In Defense of Music Technology: Adapt or Die
A digital tsunami has struck the world
and only the technologically evolved will survive
A few years ago after an electronic music concert, I found myself defending electroacoustic music to a fellow composer who did not understand why composers in my field insisted on using multimedia in their works. Her companion agreed, and as both verbally snubbed composers who use electronics, I realized that music technology divides even the most knowledgeable of musicians. (Ironically, this composer now also engages in multimedia electronica).
In my mind, there are not composers in "my" field of electroacoustic music and "their" field of strictly acoustic (and presumably better) music.
Electroacoustic composers simply compose for electronics
like they compose for a choir or orchestra, and many can just as easily create a symphony as a computer music piece.
Critics have always shunned innovation, whether it be the pianoforte, the record player, radio, the internet, virtual reality, or electroacoustic music. Whatever their motives - fear, ignorance, embarrassment - these critics wish to maintain the status quo, until their stalwart stance dooms them to obscurity. Unless a composer hides in a cave armed only with a pencil and manuscript, he or she will succumb to the digital revolution. The contemporary composer knows that posting one's latest clarinet trio on YouTube is as important as learning how to write a string quartet, that a collaboration can mean anything from working with an alternative band down the street to jamming with a Kenyan drumming ensemble over i-Chat, and that publishing a score globally takes only a few clicks and broadband.
The musician who chooses to ignore technology may find that his or her music quickly becomes obsolete, though not for lack of quality.
Competition committees pass over works with sloppy handwritten scores and noisy analog recordings, instead accepting polished computer scores with MIDI realizations. Music enthusiasts swipe audio files off an artist's website instead of attending a live recital. Traditional mediums like physical recordings, music magazines, and terrestrial radio fail as Amazon.com, vlogs and blogs, and Pandora become the music distributors of choice. Composers who insist that they do not embrace technology still need to record their performances digitally, depend on Finale or Sibelius to publish their scores, and use e-mail to communicate with other musicians. Even the artist who reads this article has chosen to accept new technology.

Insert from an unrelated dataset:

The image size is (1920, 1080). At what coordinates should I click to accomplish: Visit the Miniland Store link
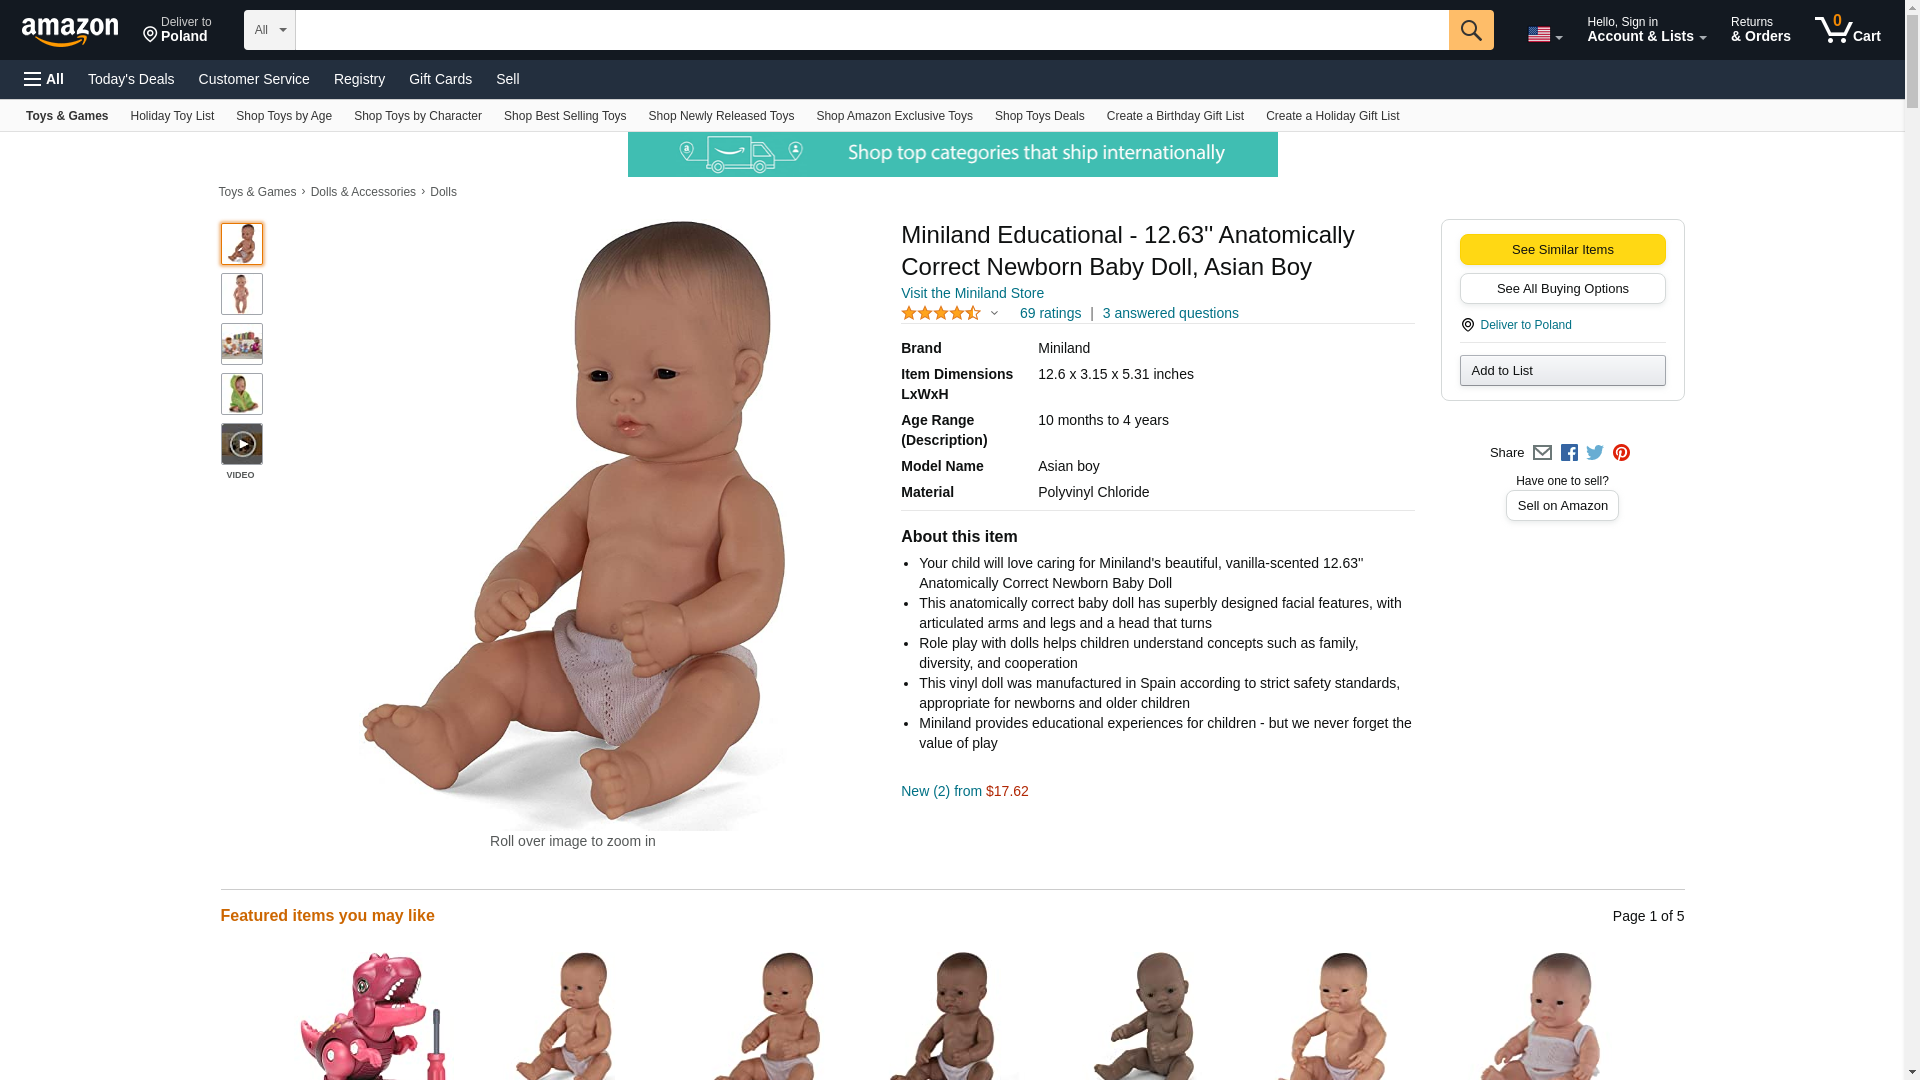pos(972,293)
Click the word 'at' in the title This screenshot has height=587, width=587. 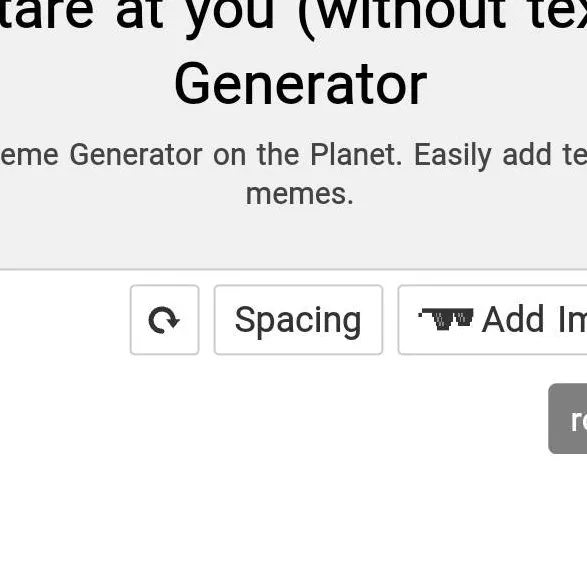pyautogui.click(x=140, y=16)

Today successful composers exploit electronic innovation by self-promoting their music through blogs and internet radio, hosting concert premieres through virtual worlds like Second Life, collaborating internationally through video chat, and composing new hybrid works with live performers and Max/MSP. Revolutionary composers not only utilize existing contemporary technology, but push the artistic envelope by inventing new digital marvels that further transform music. Cutting edge musicians turn to independent companies hosted by a single CPU in a music fan's basement, and performers reach new audiences as advanced communications shrink the market. A digital tsunami has struck the world and only the technologically evolved will survive.